## Your goal
Only lines below containing the string "size" should be counted; please give that count by itself.

(Source data)
□ □ □ □ □
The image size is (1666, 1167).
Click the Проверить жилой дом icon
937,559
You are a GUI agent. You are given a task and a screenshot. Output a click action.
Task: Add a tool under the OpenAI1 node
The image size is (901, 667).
□ □ □ □ □
## Task solution
2